ML-Powered Search & Ranking • Query Understanding (Intent, Parsing, Rewriting)Easy⏱️ ~2 min
What is Query Understanding in Search Systems?
Query understanding converts raw user text into a structured representation that retrieval and ranking systems can act on. When a user types something like "levi black jeans for men under 50," the system must decode intent, extract entities like brand and price, normalize variations, and route to the right index. This happens in milliseconds before any document retrieval begins.
The process includes four core steps. Intent classification determines query type, such as navigational versus informational or product versus help. Parsing identifies entities and attributes like product type, brand, color, size, price range, dates, and locations. Rewriting reformulates the query to resolve ambiguity, normalize brand names, and expand or relax terms to improve recall. Routing chooses the right index or vertical, such as catalog versus help center versus forum posts, and enforces permission or compliance filters.
Practical budgets are extremely tight. Teams often target 5 to 15 milliseconds at the 50th percentile (p50) and under 30 milliseconds at the 95th percentile (p95) on CPU for the entire query understanding stage. The end to end search budget is commonly 150 to 300 milliseconds at p50 and 300 to 600 milliseconds at p95. Google Search and Amazon product search both run query understanding at tens of thousands of requests per second at peak, with autoscaling to hundreds of instances. Peak events like Black Friday can push traffic 3 to 5 times higher, so systems maintain 30 percent or more headroom and use in memory caches for high frequency queries.
💡 Key Takeaways
•Query understanding runs in 5 to 15 milliseconds at p50 and under 30 milliseconds at p95, consuming only 10 to 20 percent of the total search latency budget of 150 to 300 milliseconds at p50.
•Four core steps are intent classification to determine query type, parsing to extract entities like brand and price, rewriting to normalize and expand terms, and routing to select the right index and apply filters.

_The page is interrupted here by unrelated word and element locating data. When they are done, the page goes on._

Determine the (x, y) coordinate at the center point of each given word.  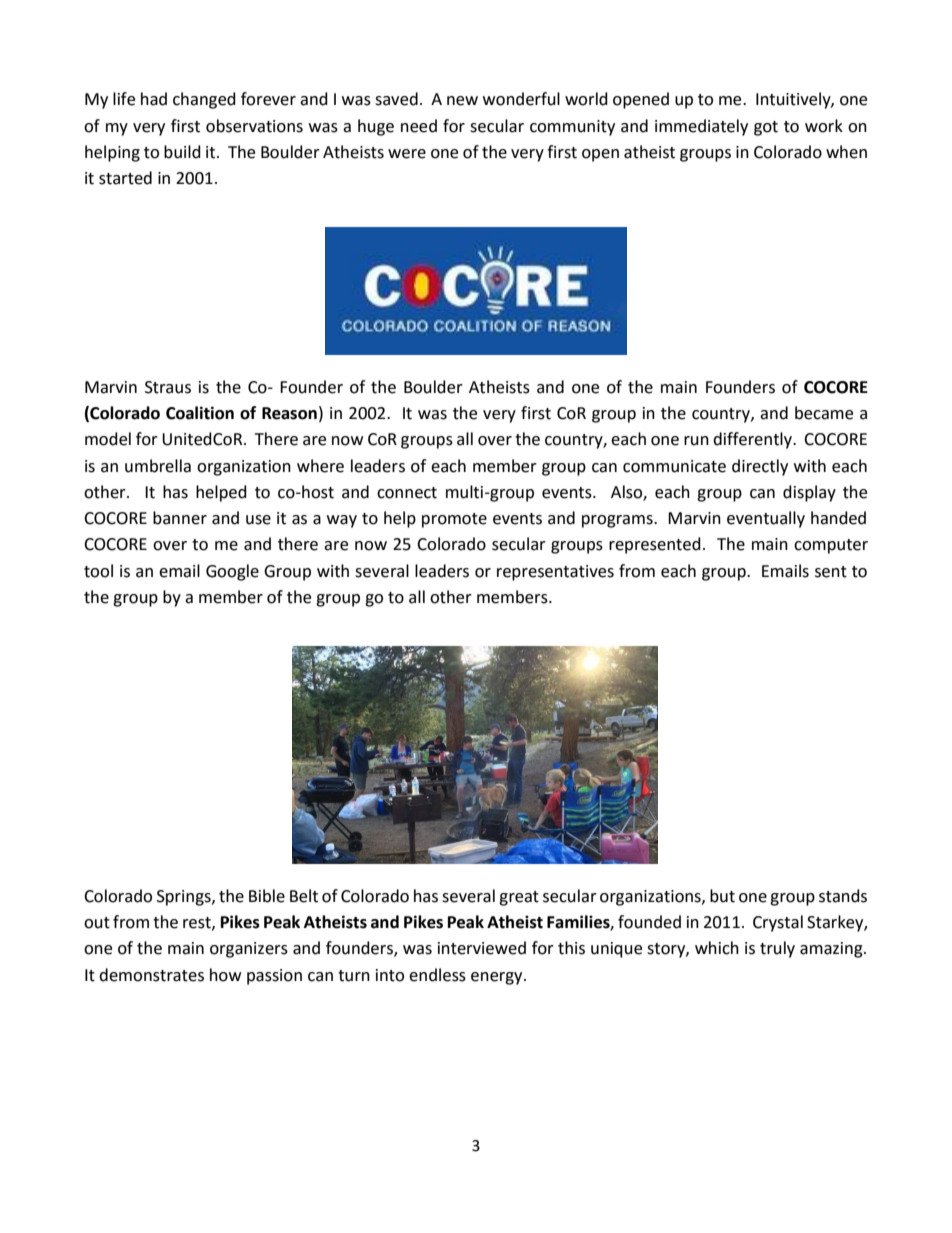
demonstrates (151, 975)
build (182, 152)
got (766, 128)
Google (232, 572)
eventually (766, 519)
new (462, 101)
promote (454, 520)
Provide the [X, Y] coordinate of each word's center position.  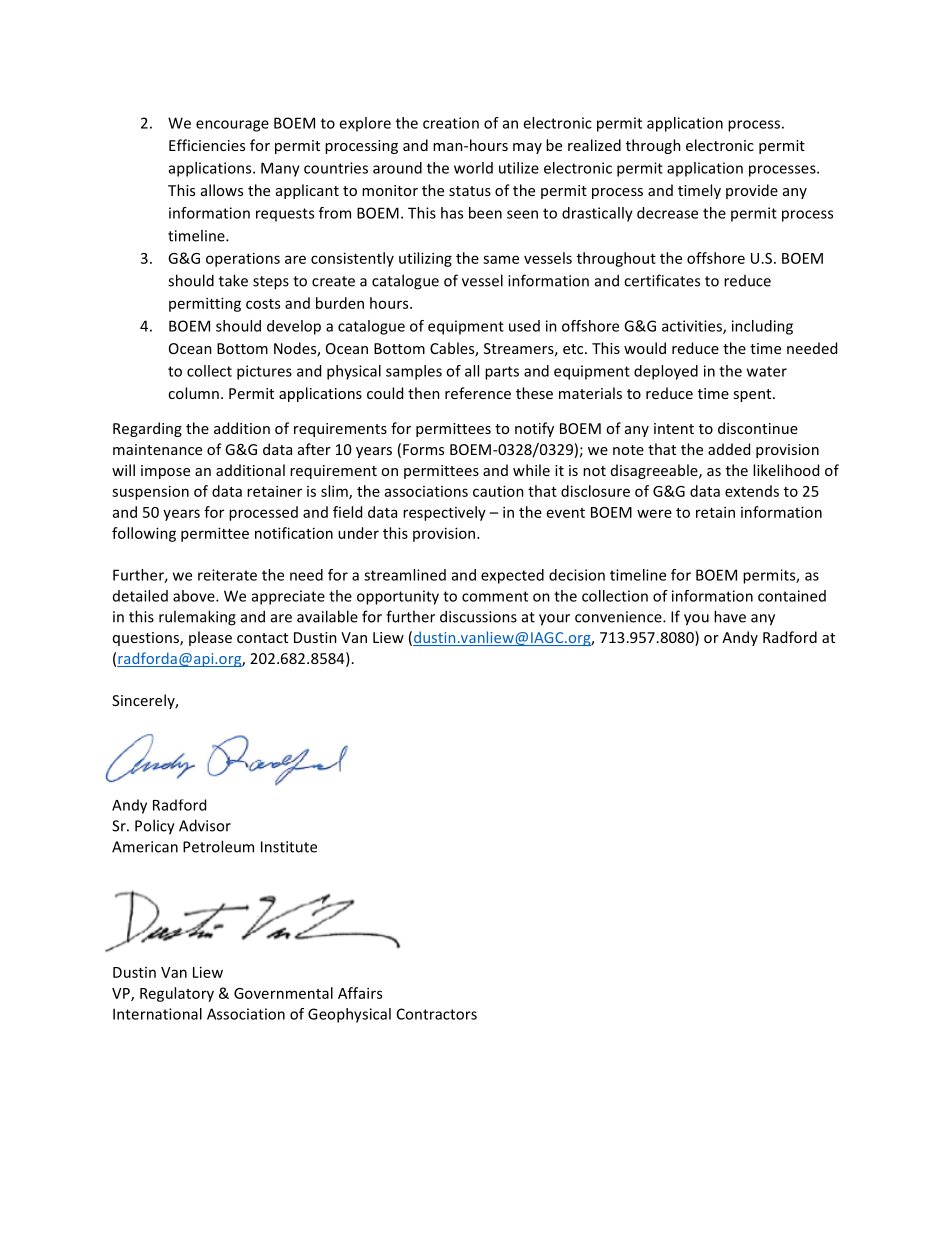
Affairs [360, 993]
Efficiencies [207, 145]
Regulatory [177, 994]
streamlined [405, 575]
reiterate [227, 575]
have [730, 616]
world [473, 168]
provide [752, 191]
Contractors [437, 1014]
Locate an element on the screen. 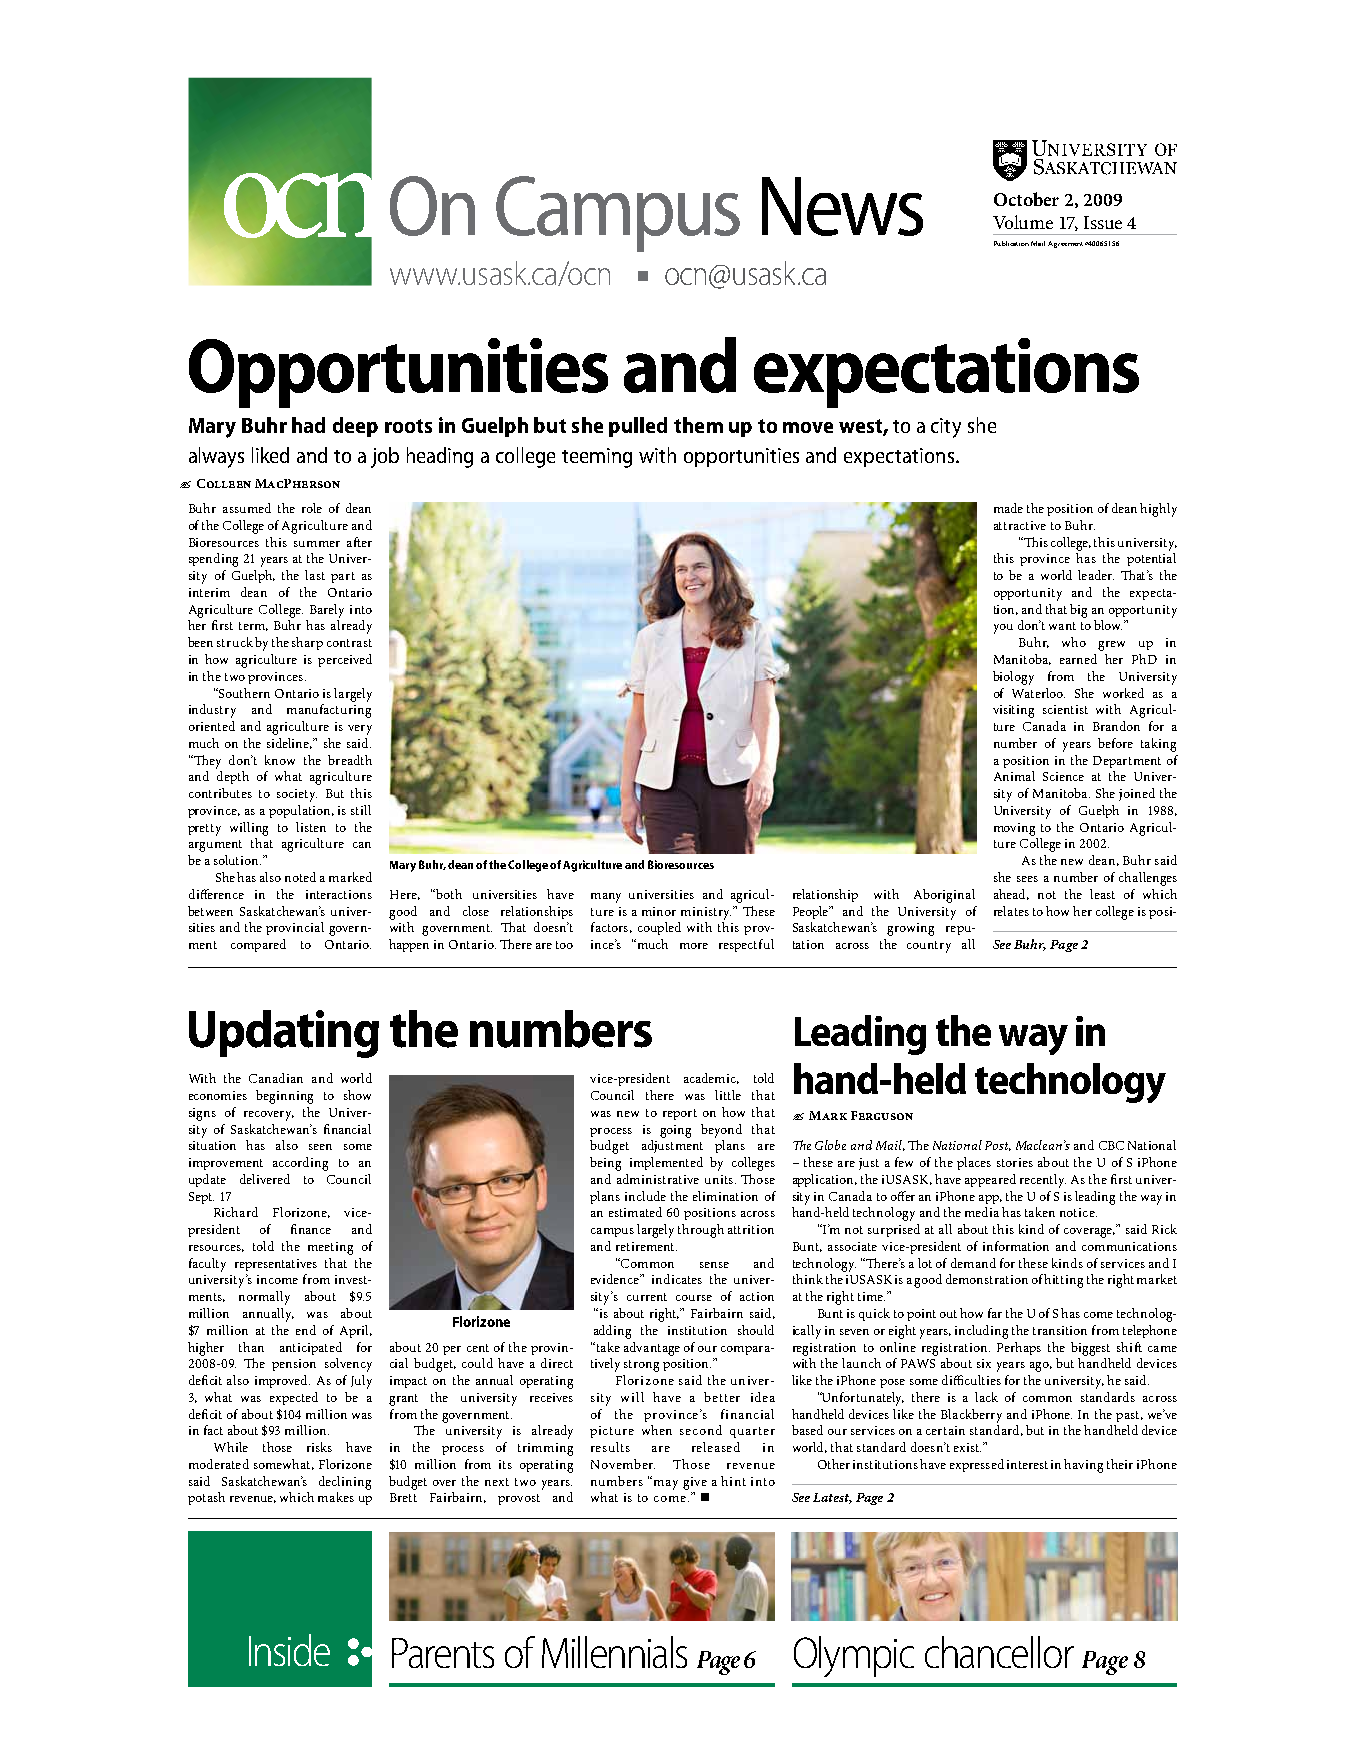 The width and height of the screenshot is (1363, 1764). had is located at coordinates (308, 425).
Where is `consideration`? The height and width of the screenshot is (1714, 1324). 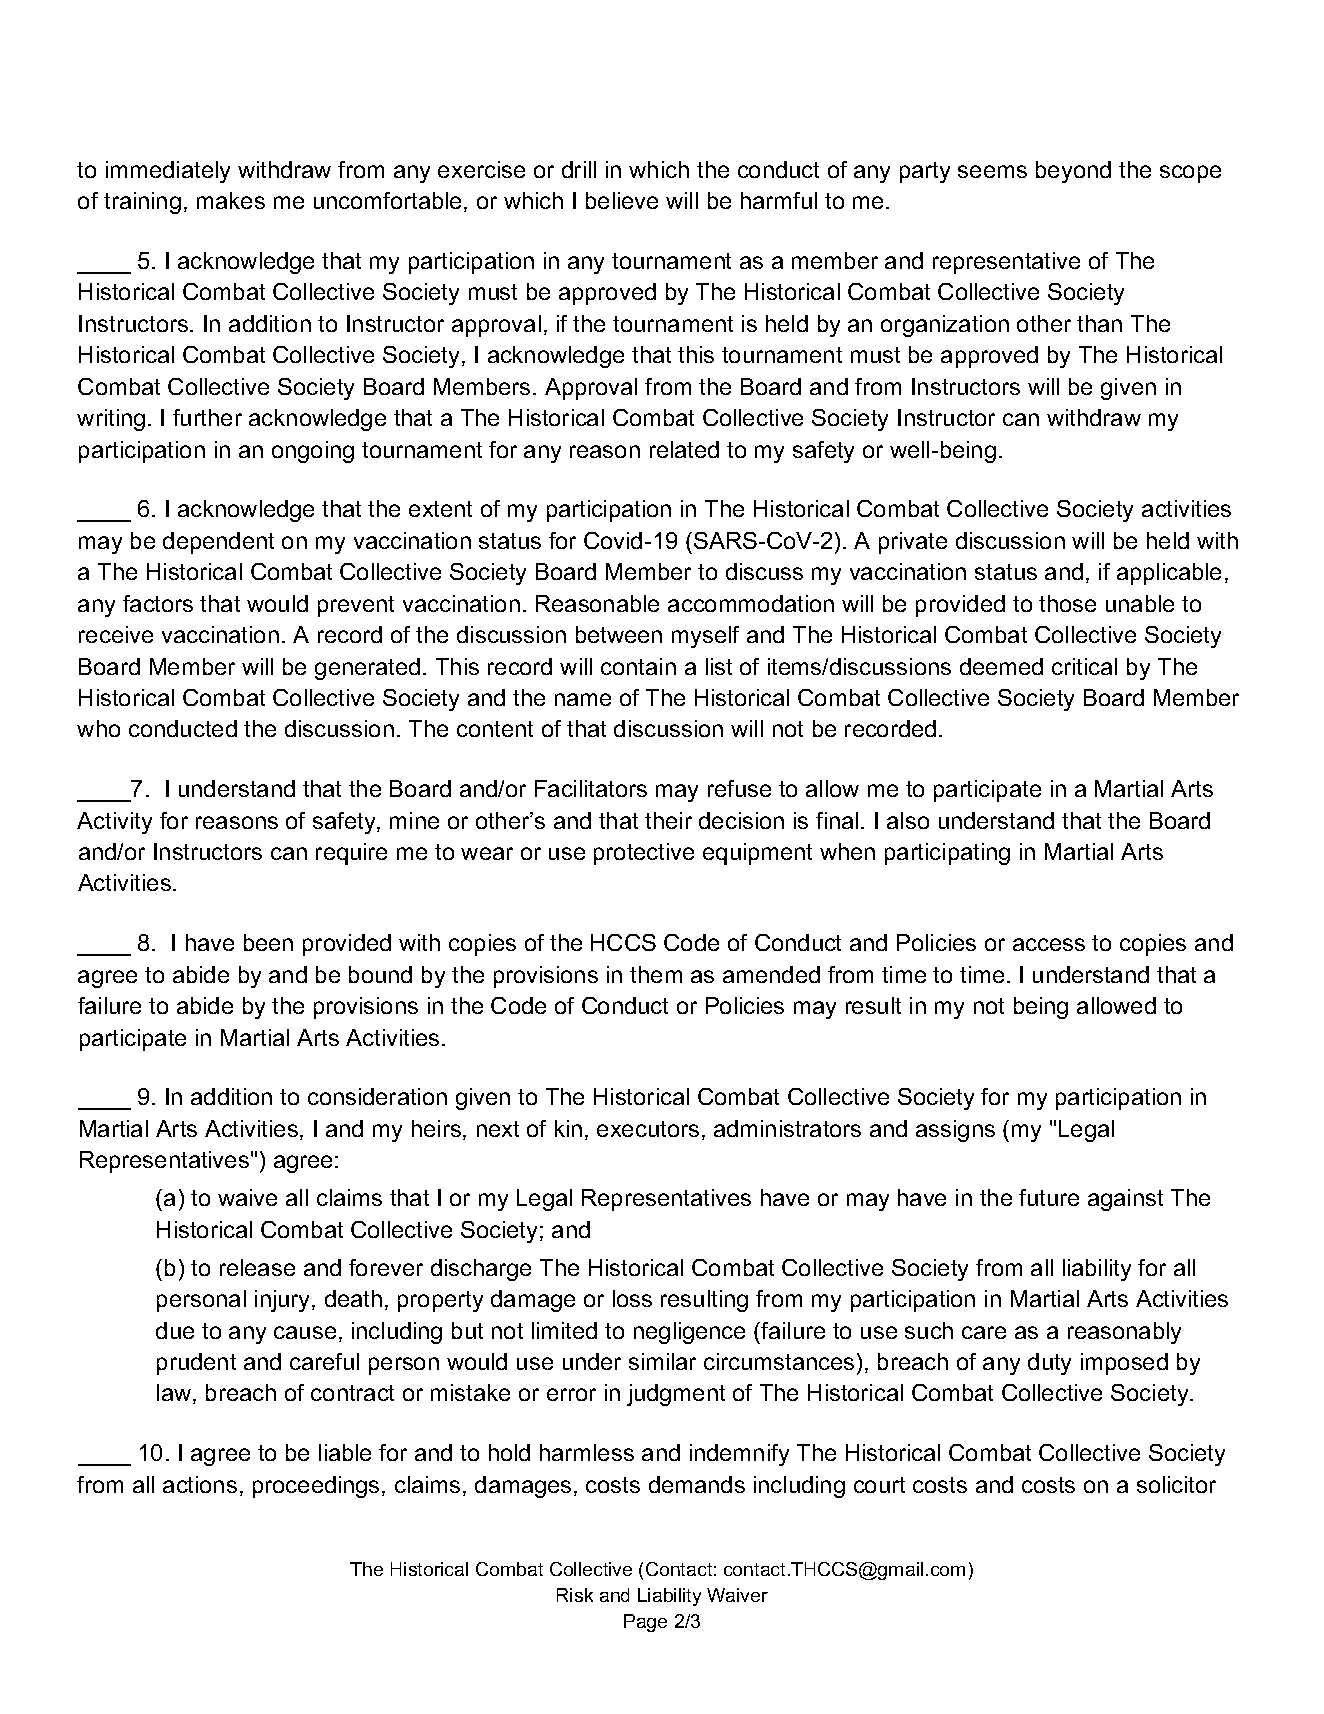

•Large scale systems at Amazon and Google handle tens of thousands of requests per second at peak with 30 percent or more capacity headroom to absorb traffic spikes during events like holiday sales.
•Cache hit rates for head queries reach 30 to 60 percent with Time To Live (TTL) of 1 to 5 minutes, stabilizing results and absorbing burst traffic while tail queries see near zero cache hits.
•Suggest as you type experiences require even tighter budgets, with sub 50 milliseconds end to end and query understanding staying under 5 to 10 milliseconds per keystroke.
📌 Examples
Amazon product search: user types "sony noise cancelling headphones," system classifies as Electronics, extracts brand Sony and feature noise cancelling, routes to electronics catalog with price and rating facets, completes in 12 milliseconds at p50.
Airbnb location search: user types "cabin lake tahoe 2 bedrooms," system extracts property type cabin, location Lake Tahoe, and filter bedrooms equals 2, normalizes location to canonical identifier, routes to lodging index with date and occupancy filters.